··· Given data ···

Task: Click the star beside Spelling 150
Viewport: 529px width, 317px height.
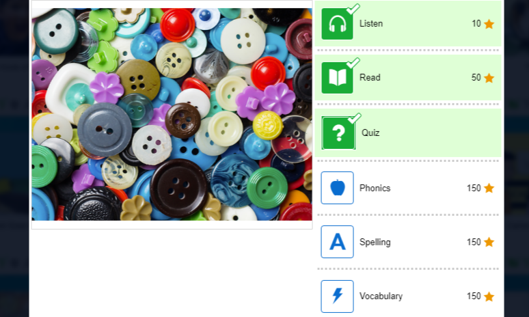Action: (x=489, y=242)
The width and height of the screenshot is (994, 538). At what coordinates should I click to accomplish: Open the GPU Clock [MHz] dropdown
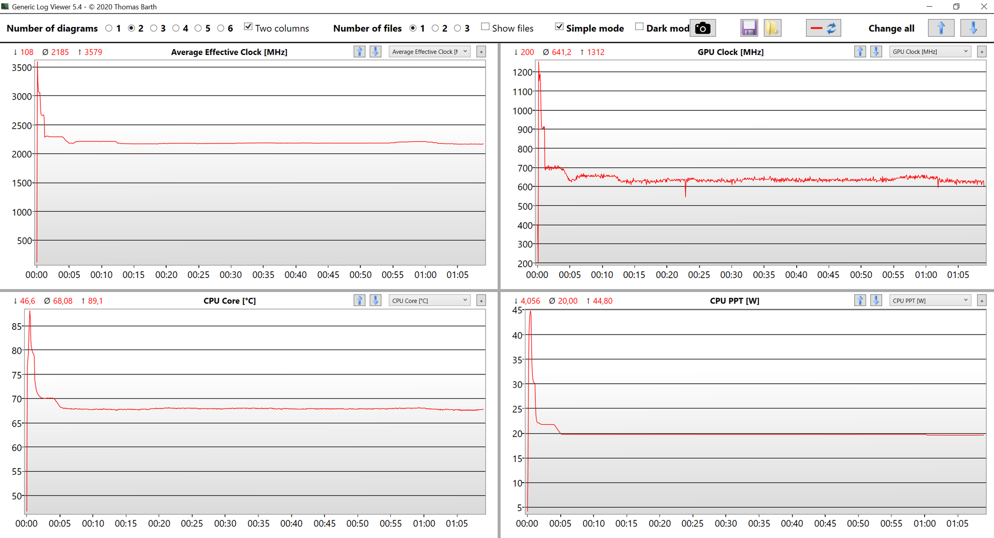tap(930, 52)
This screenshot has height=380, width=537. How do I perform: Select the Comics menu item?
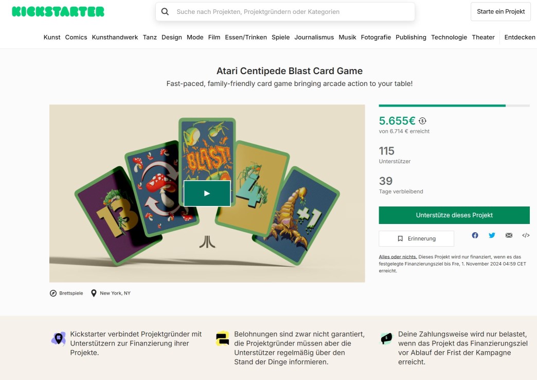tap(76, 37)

···
··· Given data ···

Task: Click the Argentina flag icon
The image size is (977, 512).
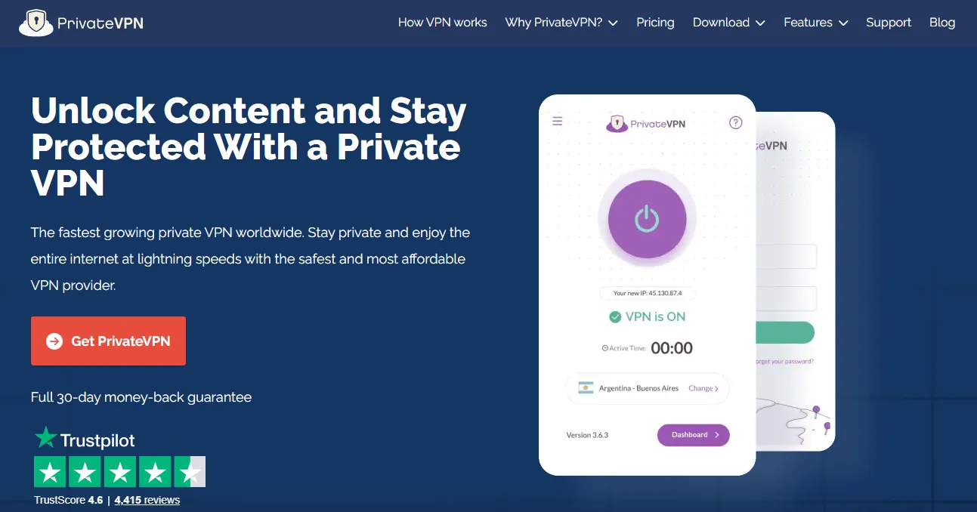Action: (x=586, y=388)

···
··· Given data ···

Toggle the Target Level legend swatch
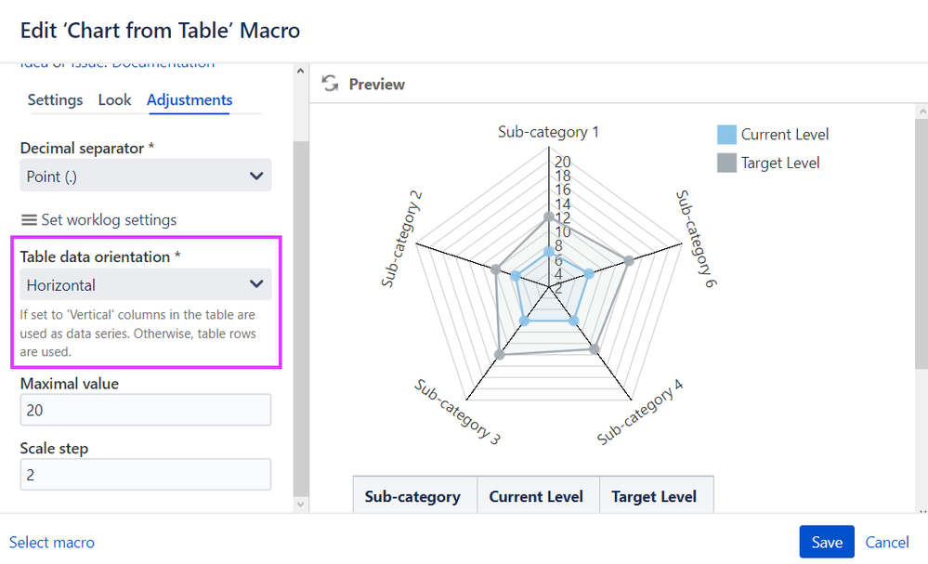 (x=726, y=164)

···

Go through the entries above and copy out every line that includes the word "Task".

Solution
Task: Click the star beside Spelling 150
Task: Click the Argentina flag icon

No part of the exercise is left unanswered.